| Data to use |
[Start of Attachment]

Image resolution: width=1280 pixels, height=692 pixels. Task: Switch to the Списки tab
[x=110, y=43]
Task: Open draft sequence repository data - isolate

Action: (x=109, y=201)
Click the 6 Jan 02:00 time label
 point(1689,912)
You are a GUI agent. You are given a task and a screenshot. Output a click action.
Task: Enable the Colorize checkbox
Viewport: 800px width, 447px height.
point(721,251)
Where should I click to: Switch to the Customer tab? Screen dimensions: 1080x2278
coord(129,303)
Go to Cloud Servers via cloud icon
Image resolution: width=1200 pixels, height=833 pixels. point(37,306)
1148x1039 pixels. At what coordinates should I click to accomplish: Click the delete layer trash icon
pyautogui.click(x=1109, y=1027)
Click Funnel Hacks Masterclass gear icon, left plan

[End of Attachment]

| Exercise aim |
All lines from the one that contains "Viewport: 800px width, 447px height." through the end of the material are to be quoted exactly, with both ends included.

| Your response |
Viewport: 800px width, 447px height.
point(721,251)
Where should I click to: Switch to the Customer tab? Screen dimensions: 1080x2278
coord(129,303)
Go to Cloud Servers via cloud icon
Image resolution: width=1200 pixels, height=833 pixels. point(37,306)
1148x1039 pixels. At what coordinates should I click to accomplish: Click the delete layer trash icon
pyautogui.click(x=1109, y=1027)
Click Funnel Hacks Masterclass gear icon, left plan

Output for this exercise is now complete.